No soy gilipollas, soy feliz


   Desde niño, aquellos ojos verdes y soñadores se habían convertido en objeto de bromas y de burlas. Simón, que así se llamaba, no hacía caso. Él siempre iba tarareando una canción. Como si fuese un escudo contra todo mal, esbozaba su sonrisa, una sonrisa amplía y sincera. No como la de los demás.
     Fue creciendo, y Simón seguía sonriendo a la vida como si tal cosa. Se había quedado solo, aunque no del todo, una tía viuda y huraña, Angustias, se hacía cargo de él.
     Al despuntar el día, Simón, se vestía con la mejor de sus sonrisas, un pantalón vaquero viejo y algo desgastado y una camisa, casi siempre de cuadros rojos y negros. Salía temprano y hacía recados a algunos vecinos del pueblo. Esa era su forma de ganar algunas monedas para subsistir. Cuando acababa sus quehaceres diarios se paseaba por el bosque estudiando escrupulosamente todo su entorno. Observaba minuciosamente el comportamiento de cada uno de los habitantes de aquel bosque de hayedos y abedules próximos al pueblo. Sus inmensos ojos verdes escudriñaban el cielo en busca de cualquier ave que surcara el cielo y se quedaba embobado al ver corretear por el monte a los ciervos, o el salto de las truchas en el agua fresca de aquel río en el que solía combatir los rigores del caluroso verano.
      Los jóvenes de su edad le solían gastar bromas. Le llamaban tonto; alguno más cruel, como Vicente-el señorito del pueblo-le llamaban gilipollas. Algunos, los pocos, salían en su defensa, y él siempre les decía: no pasa nada, y que sepan todos que yo no soy gilipollas, soy feliz y por eso me tienen envidia.
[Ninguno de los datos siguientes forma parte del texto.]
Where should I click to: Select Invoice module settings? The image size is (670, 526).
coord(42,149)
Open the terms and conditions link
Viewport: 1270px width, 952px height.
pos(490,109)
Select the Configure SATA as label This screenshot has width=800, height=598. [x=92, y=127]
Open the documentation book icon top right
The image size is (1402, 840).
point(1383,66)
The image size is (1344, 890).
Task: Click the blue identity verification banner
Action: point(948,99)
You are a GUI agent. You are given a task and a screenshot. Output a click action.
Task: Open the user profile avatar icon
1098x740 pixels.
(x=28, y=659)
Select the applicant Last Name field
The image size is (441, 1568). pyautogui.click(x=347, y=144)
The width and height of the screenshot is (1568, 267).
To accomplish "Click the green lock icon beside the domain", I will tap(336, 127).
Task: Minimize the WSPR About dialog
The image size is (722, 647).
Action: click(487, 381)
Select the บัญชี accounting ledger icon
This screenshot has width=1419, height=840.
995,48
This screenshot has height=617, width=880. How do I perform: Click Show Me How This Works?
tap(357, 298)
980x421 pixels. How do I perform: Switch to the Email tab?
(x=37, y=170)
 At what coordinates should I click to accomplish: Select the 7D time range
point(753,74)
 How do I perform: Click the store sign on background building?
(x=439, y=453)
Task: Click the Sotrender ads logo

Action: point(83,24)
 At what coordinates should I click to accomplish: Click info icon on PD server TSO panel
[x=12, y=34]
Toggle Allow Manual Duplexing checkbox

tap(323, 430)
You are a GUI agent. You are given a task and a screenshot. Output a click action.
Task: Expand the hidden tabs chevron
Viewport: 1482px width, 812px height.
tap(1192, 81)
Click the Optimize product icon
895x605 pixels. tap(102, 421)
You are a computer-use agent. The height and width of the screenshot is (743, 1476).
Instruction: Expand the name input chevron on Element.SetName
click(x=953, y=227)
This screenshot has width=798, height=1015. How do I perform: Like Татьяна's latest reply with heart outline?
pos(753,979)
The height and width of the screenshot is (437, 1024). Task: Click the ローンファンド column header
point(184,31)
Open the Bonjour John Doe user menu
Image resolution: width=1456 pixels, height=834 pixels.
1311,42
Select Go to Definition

      Pero el destino, hizo que Vicente-el señorito del pueblo- tuviera un grave accidente de tráfico, quedando postrado en una cama como un mueble viejo. Y todos le abandonaron. Todos menos Simón, que cada día le llevaba un rayo de alegría a su vida. Y Vicente lloraba, lloraba por haber sido tan cruel con aquel joven. Y ya no le llamaba gilipollas, le decía que el gilipollas había sido toda la vida él y los que como él se habían burlado de su felicidad. Y Simón le sonreía, con esa sonrisa abierta y sincera. Le cogía en brazos y le sacaba al jardín y lo colocaba cuidadosamente en un sillón para que pudiera contemplar junto a él todo lo que le brindaba la naturaleza y le contaba historias que jamás había oído y que le resultaban maravillosas.
     Mirándolo a los ojos aquel hombre ya no le parecía tan tonto, solo le parecía un hombre sencillo e incomprendido, pero feliz con la suerte que le había tocado vivir. Y le envidiaba, le envidiaba mucho, pero también lo quería, porque aquel hombre le había demostrado ser el mejor de los amigos que jamás nunca tuvo y que el ser feliz no era cuestión de posición o dinero, ni siquiera de inteligencia, sino de actitud ante la vida.